Copy out, word for word, the complete passage about Reverend Evans's sermons and finding God outdoors.

**** SELECTED PASSAGE ****

Reverend Evans filled the air with big words that drifted far over my head like the summer clouds. His slow speech, like background music, lulled me to sleep. Words, words, and more words for nearly an hour, and then there would be silence. In that silence, I knew my freedom was near. I cared not for hermeneutics and exegesis. I cared not for the dusty old words of a dusty old man who was long past his glory. In my childishness, I was unable to see past his glaring monotony to the character of the man underneath the drab tie and worn coat.
When I expressed my feelings by playfully mocking the reverend or complaining about hating church, I was shushed and told to stop being rude. I found it difficult to believe that the God who sounded so boring in church and came cloaked in ancient religious rhetoric, ritual, and choir songs was the same God who created the fascinating world around me. I was told on many occasions that because of my youth, I was too foolish to understand, and I ought to pray for wisdom and repentance for my ignorance. I spent “the Rev’s” sermons playing with sticks and pebbles or whatever else I managed to sneak in with me. Was I to be blamed that God lived in the woods and the fields and the sky but not in this whitewashed building? Even a child could see that God could not be confined to such a space as this, any more than you can catch a summer day in a jar to take out and play with in the miserable cold of winter. No, I did not find God in that place, dressed and pressed in polished black shoes and itchy-collared shirts. Perhaps that is because he was waiting for me outside, calling me to come and play, calling me to come and marvel at his handiwork. He gave me well-worn shoes of wonder that carried me as I ventured through the hills and paddocks and across streams. My adventures were beyond numbering, like the night stars that lit my way home along well-trodden paths. What a sad day it was when I traded those shoes in for responsibility and boredom; what a sad day when I forgot that God was not to be found in the wooden box building, when I stopped hearing him calling my name to come out and play and marvel and dream.

**** DATASET ENTRIES ****

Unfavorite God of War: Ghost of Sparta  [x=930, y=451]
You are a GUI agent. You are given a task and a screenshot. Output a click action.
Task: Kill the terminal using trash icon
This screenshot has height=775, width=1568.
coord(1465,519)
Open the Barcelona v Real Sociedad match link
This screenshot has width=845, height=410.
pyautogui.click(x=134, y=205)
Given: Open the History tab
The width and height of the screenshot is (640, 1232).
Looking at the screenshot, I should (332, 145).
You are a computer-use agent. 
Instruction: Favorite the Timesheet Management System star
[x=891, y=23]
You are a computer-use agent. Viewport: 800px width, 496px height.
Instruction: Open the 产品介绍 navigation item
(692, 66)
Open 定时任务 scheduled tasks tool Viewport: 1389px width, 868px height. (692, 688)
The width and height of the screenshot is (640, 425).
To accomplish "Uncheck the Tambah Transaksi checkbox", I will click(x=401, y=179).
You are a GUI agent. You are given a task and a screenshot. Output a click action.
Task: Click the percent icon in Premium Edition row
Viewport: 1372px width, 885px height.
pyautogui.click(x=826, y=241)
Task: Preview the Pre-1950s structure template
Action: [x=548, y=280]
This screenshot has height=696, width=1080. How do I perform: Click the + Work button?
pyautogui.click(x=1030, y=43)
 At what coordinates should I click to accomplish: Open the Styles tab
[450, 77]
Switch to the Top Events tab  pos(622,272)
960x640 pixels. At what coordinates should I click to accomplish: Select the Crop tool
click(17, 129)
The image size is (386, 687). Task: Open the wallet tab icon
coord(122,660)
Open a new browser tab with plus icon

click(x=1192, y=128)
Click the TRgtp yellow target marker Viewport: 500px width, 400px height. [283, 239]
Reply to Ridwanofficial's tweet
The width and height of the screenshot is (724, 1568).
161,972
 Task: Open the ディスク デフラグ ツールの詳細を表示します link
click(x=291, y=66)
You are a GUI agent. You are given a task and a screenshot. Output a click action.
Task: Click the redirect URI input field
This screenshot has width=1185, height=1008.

****

→ **SOLUTION TO THIS PROBLEM**
Reverend Evans filled the air with big words that drifted far over my head like the summer clouds. His slow speech, like background music, lulled me to sleep. Words, words, and more words for nearly an hour, and then there would be silence. In that silence, I knew my freedom was near. I cared not for hermeneutics and exegesis. I cared not for the dusty old words of a dusty old man who was long past his glory. In my childishness, I was unable to see past his glaring monotony to the character of the man underneath the drab tie and worn coat.
When I expressed my feelings by playfully mocking the reverend or complaining about hating church, I was shushed and told to stop being rude. I found it difficult to believe that the God who sounded so boring in church and came cloaked in ancient religious rhetoric, ritual, and choir songs was the same God who created the fascinating world around me. I was told on many occasions that because of my youth, I was too foolish to understand, and I ought to pray for wisdom and repentance for my ignorance. I spent “the Rev’s” sermons playing with sticks and pebbles or whatever else I managed to sneak in with me. Was I to be blamed that God lived in the woods and the fields and the sky but not in this whitewashed building? Even a child could see that God could not be confined to such a space as this, any more than you can catch a summer day in a jar to take out and play with in the miserable cold of winter. No, I did not find God in that place, dressed and pressed in polished black shoes and itchy-collared shirts. Perhaps that is because he was waiting for me outside, calling me to come and play, calling me to come and marvel at his handiwork. He gave me well-worn shoes of wonder that carried me as I ventured through the hills and paddocks and across streams. My adventures were beyond numbering, like the night stars that lit my way home along well-trodden paths. What a sad day it was when I traded those shoes in for responsibility and boredom; what a sad day when I forgot that God was not to be found in the wooden box building, when I stopped hearing him calling my name to come out and play and marvel and dream.